• _Required work_
After finding the line that holds "Where should I" below, set down that line and the rest through the final one exactly, leaving the pictures out.

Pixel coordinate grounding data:
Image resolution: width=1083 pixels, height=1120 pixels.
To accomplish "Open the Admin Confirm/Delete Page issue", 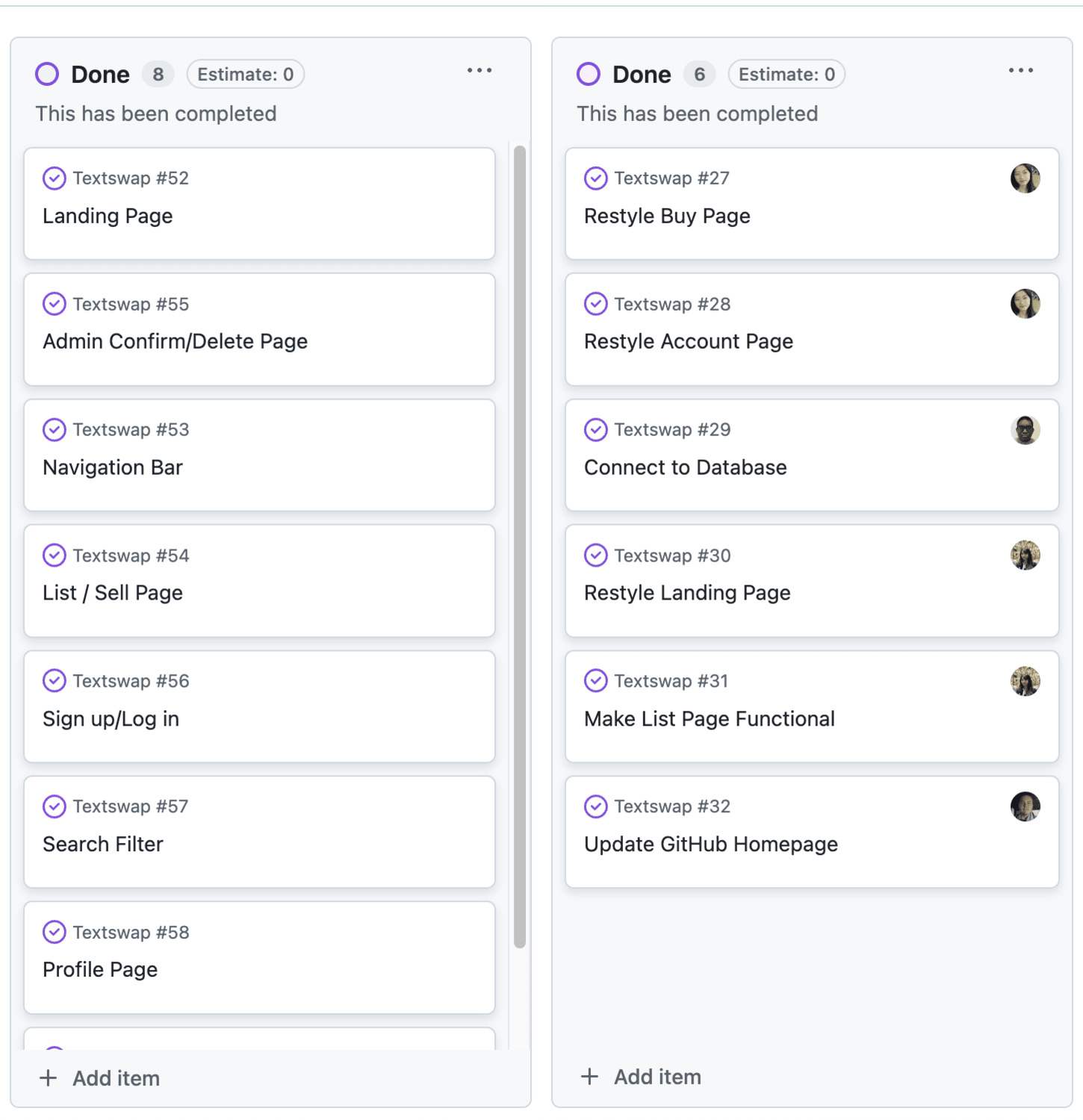I will click(x=175, y=341).
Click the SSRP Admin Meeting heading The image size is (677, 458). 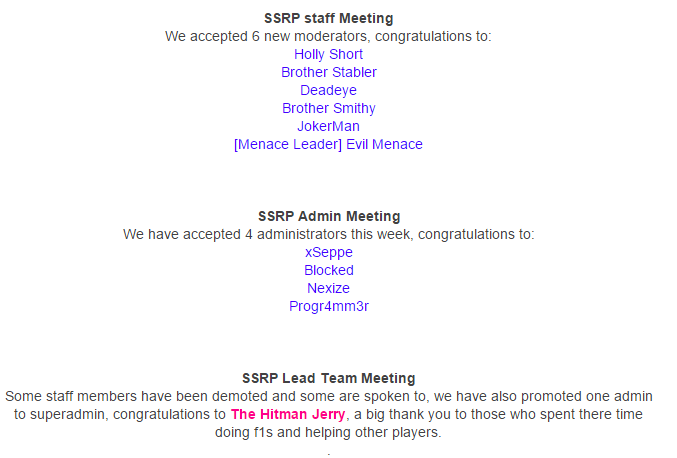pos(329,216)
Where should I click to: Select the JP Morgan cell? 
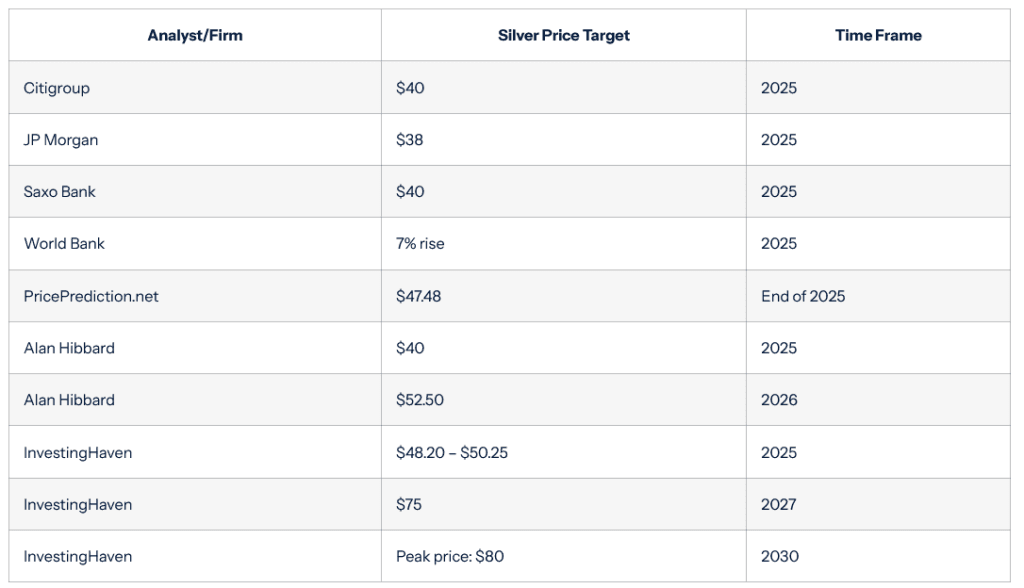point(61,140)
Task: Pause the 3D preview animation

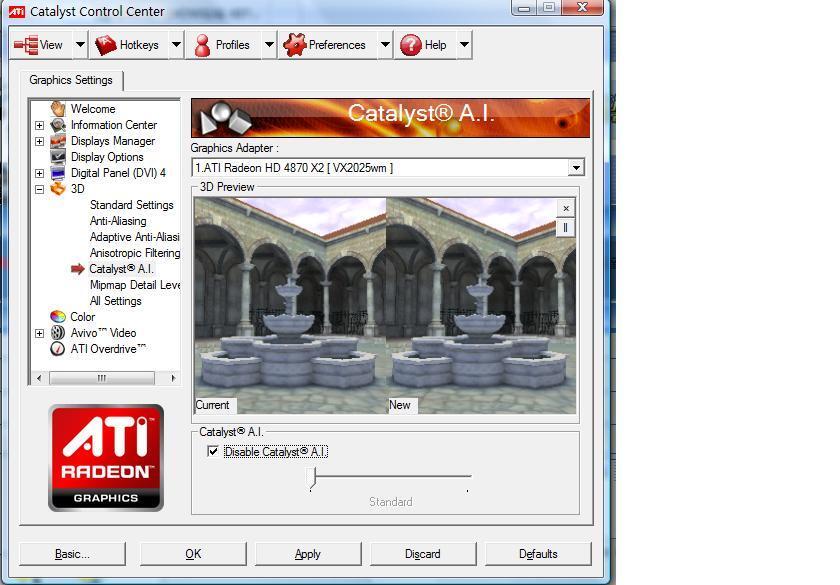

• _Solution to this exercise_
Where should I click to: Select the JP Morgan cell? 
point(61,140)
Task: Pause the 3D preview animation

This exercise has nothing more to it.